Chiamata alla mobilitazione: chiudere Leonardo SPA! Contro le industrie di morte!

CHIAMATA ALLA MOBILITAZIONE
Chiudere Leonardo SPA!
Contro le industrie di morte!
In solidarietà a chi lotta contro la guerra!

A partire dalle tre misure cautelari emesse dalla Questura di Palermo qualche giorno fa tra Palermo e Messina, che si inseriscono in un quadro di repressione del dissenso e di tentativi ben studiati di marginalizzare e isolare chi lotta contro il genocidio palestinese e la guerra, ci pare sempre più urgente rafforzare ogni forma di mobilitazione contro la macchina bellica dello Stato italiano e contro le imprese che la sostengono, rendendola un ghiotto affare per pochi e una tragica realtà per molti.

Tra tutte spicca l’italianissima Leonardo Spa, tra i maggiori produttori e esportatori di armamenti in Europa e nel mondo. Provando ad occultare e porre in secondo piano la propria natura di impresa di morte, la Leonardo Spa stringe relazioni e accordi con il mondo della ricerca e della formazione (un esempio l’intervento all’università con la fondazione Leonardo Med-or), partecipa ad eventi, collabora con soggetti pubblici e privati, presenzia a molte altre iniziative spesso camuffate dall’etichetta di “sviluppo e ricerca” o “innovazione tecnologica”.

Sappiamo che la verità è ben diversa: l’ 83% dei ricavi dell’impresa, partecipata statale al 33%, vengono infatti dal comparto militare che ne costituisce, nei fatti, l’ossatura economica ed imprenditoriale.
I fatti avvenuti in Sicilia, che vedono la limitazione della libertà di tre militanti per aver diffuso il video di un’iniziativa di protesta alla sede di Leonardo di Palermo, rappresentano un segnale del fatto che chi denuncia gli affari insangunati del governo italiano debba essere messo a tacere.

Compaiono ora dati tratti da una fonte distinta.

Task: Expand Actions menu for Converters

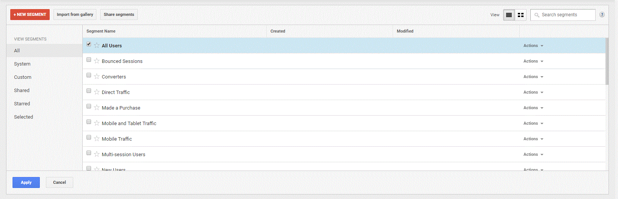Action: [x=533, y=77]
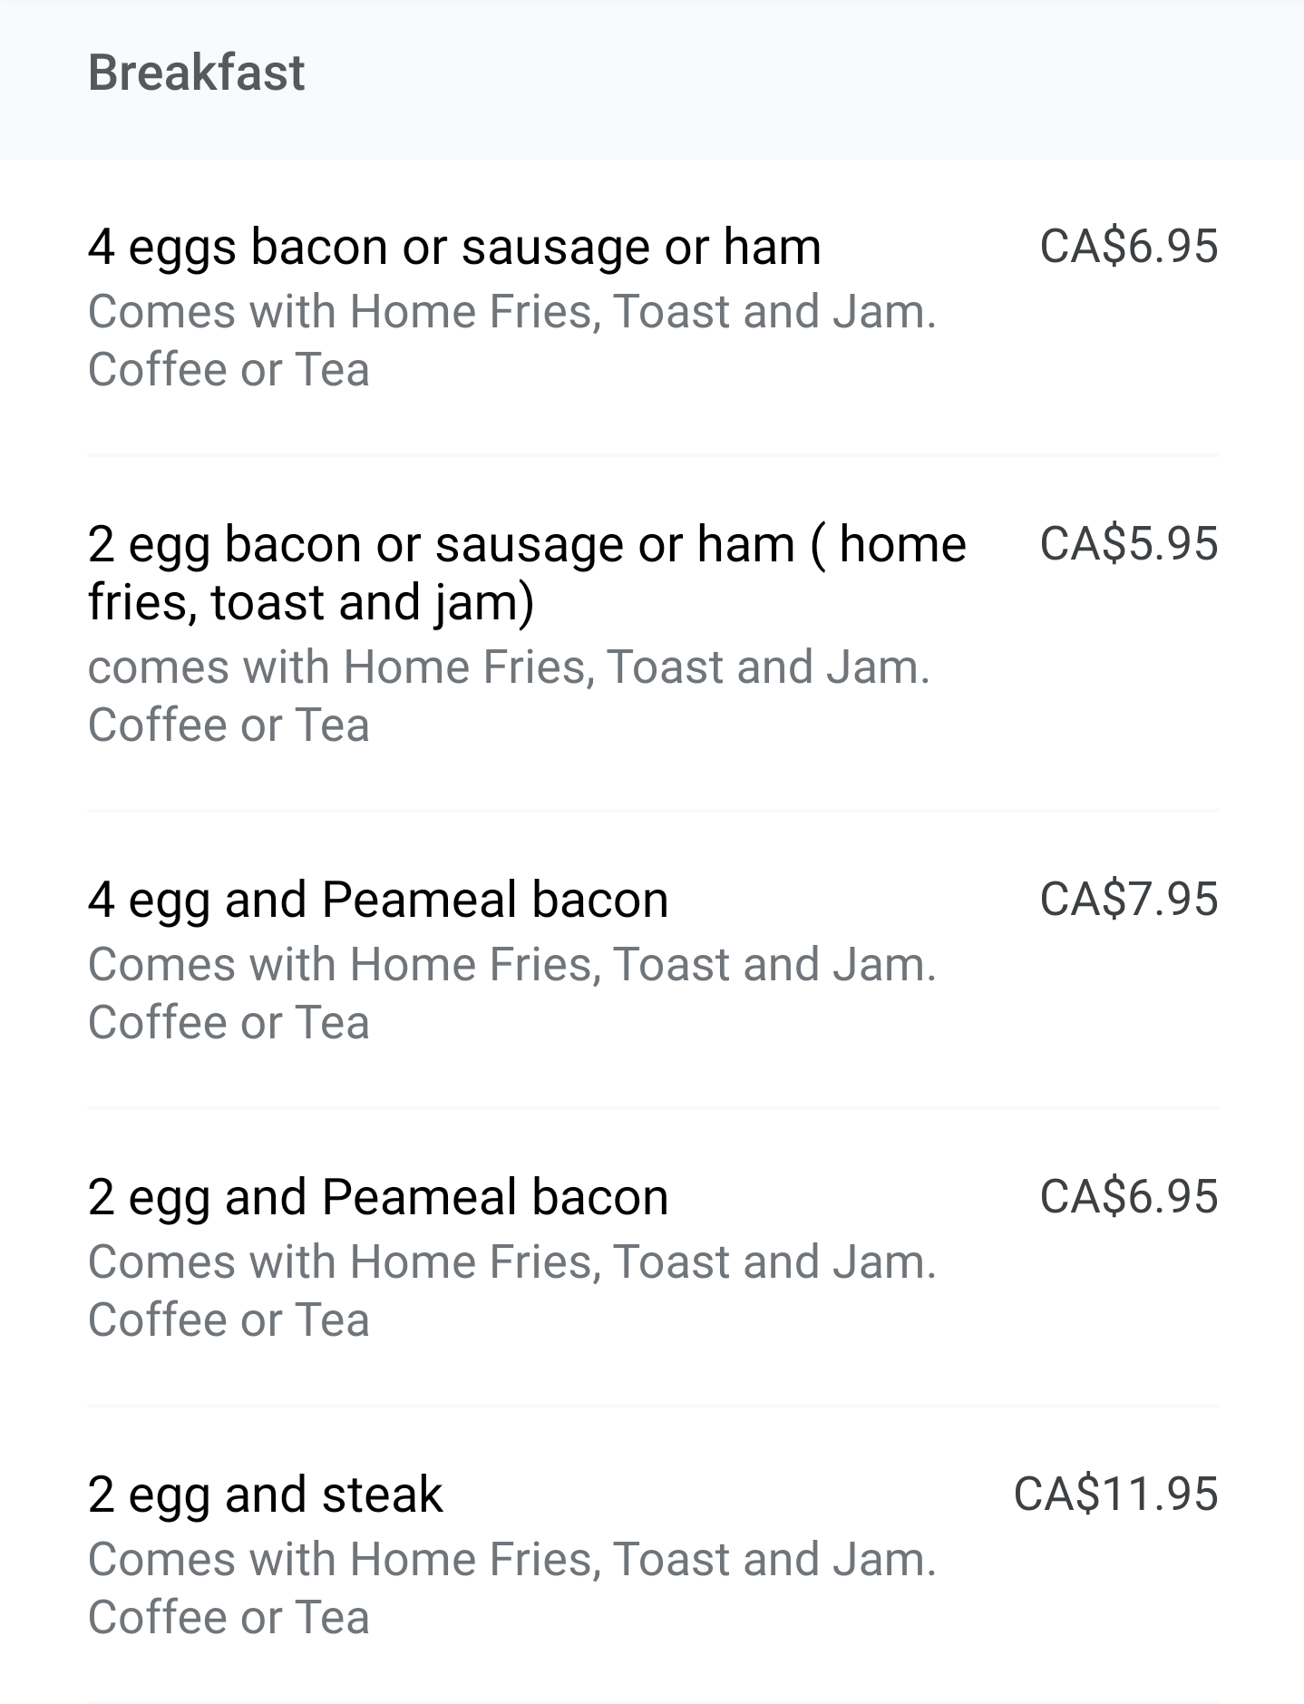Click the lowercase "comes with Home Fries" description
This screenshot has width=1304, height=1704.
tap(508, 667)
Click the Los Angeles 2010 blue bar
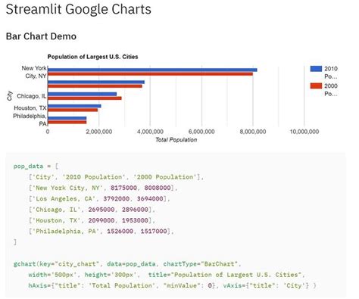The width and height of the screenshot is (359, 299). (96, 82)

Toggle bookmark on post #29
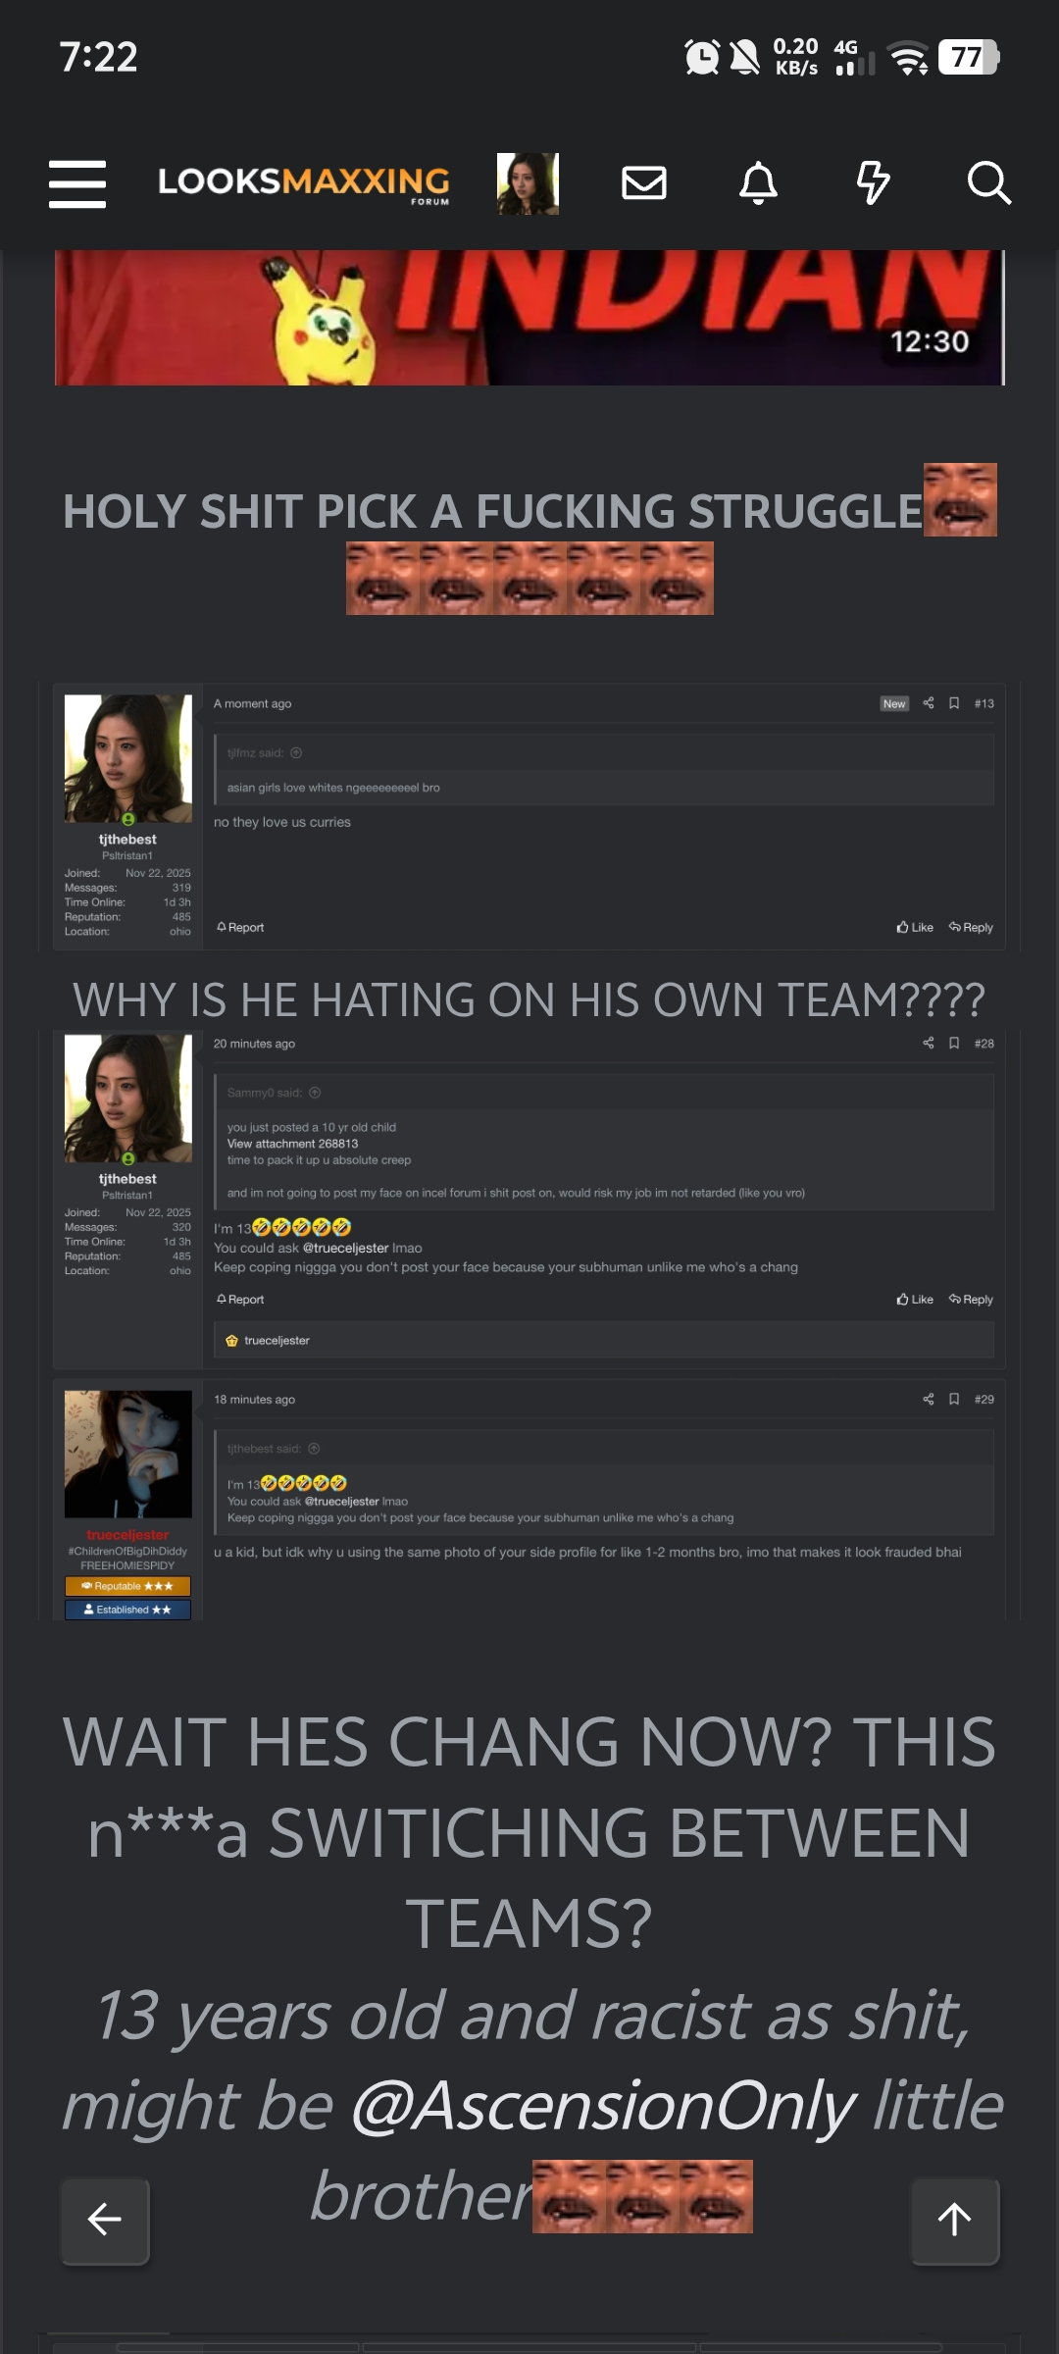coord(954,1399)
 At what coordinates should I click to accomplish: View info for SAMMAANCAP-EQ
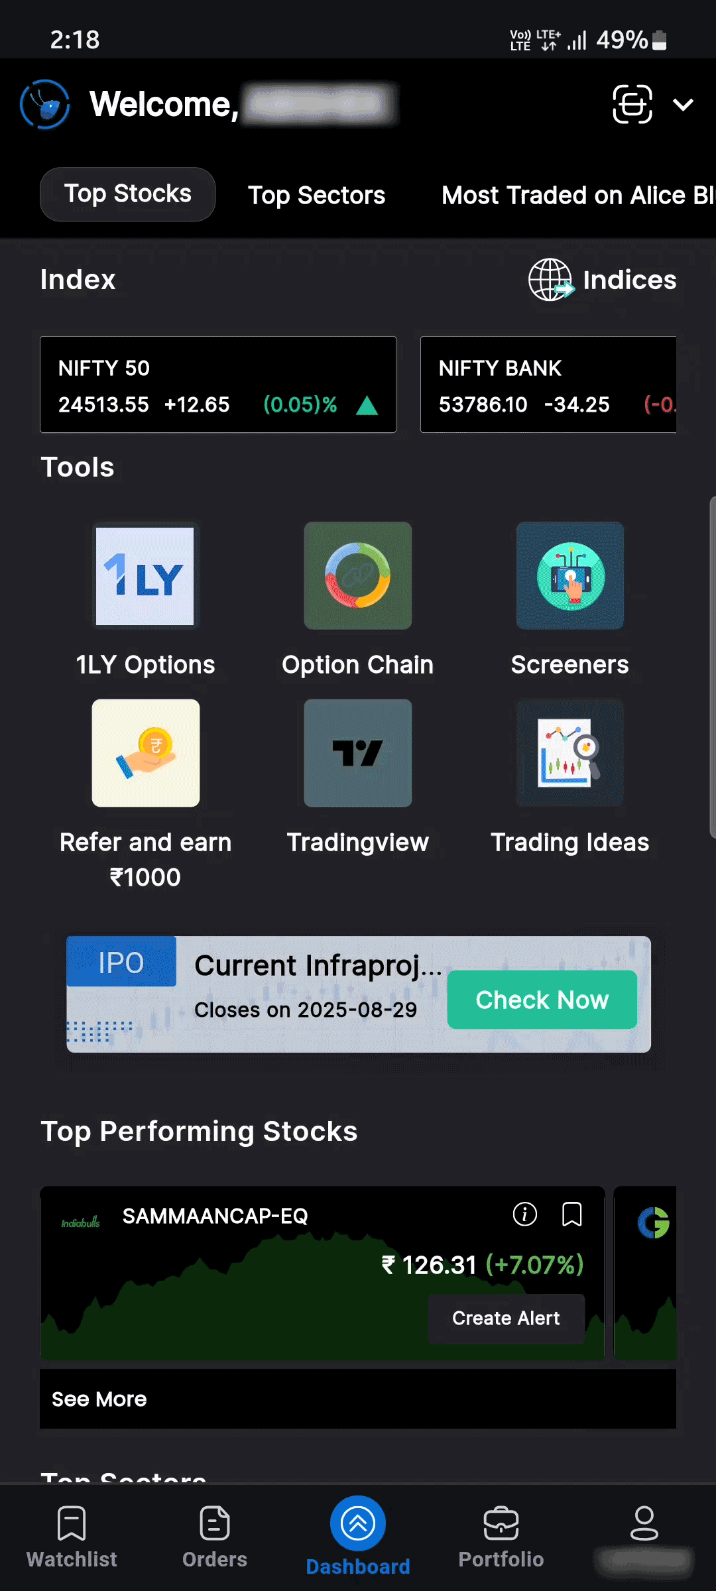(x=524, y=1214)
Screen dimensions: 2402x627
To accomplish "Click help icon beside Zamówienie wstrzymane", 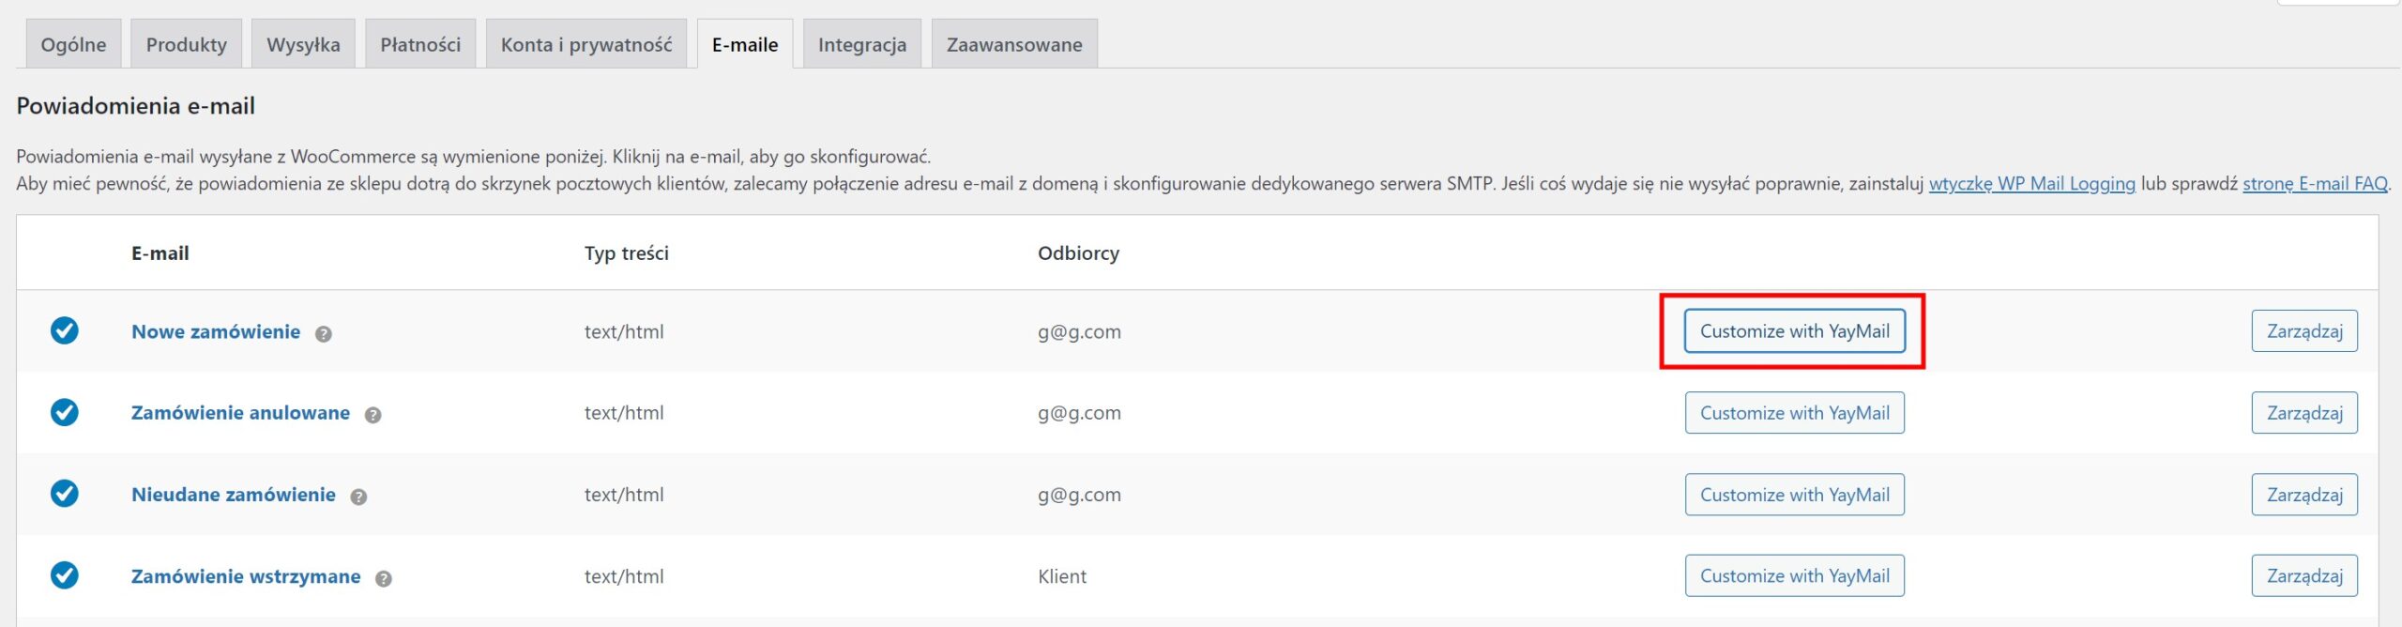I will coord(383,578).
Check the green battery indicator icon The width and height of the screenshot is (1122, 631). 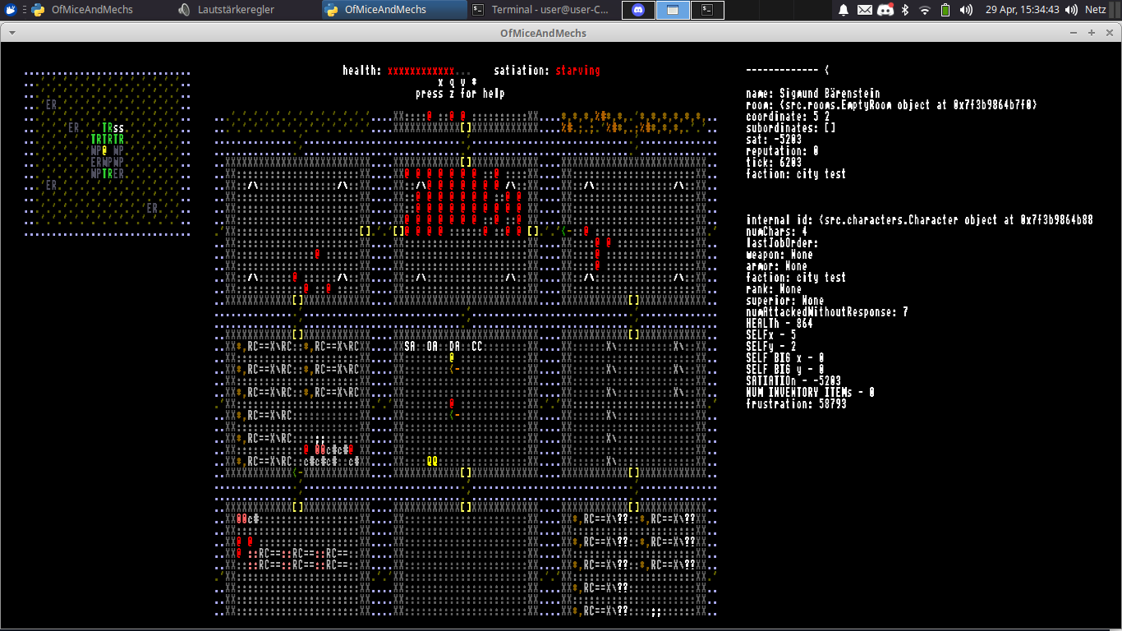[945, 10]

Facciamo quindi appello a tutte le realtà e le persone che lottano contro la guerra ad attivarsi nel proprio territorio per smascherare la Leonardo Spa e i suoi progetti di morte, a costruire iniziative e mobilitazioni con determinazione e creatività, a mostrare solidarietà attiva a chi è stato/a colpita dalla repressione lottando ancora più forte e rompendo il silenzio di complicità che vorrebbero imporci.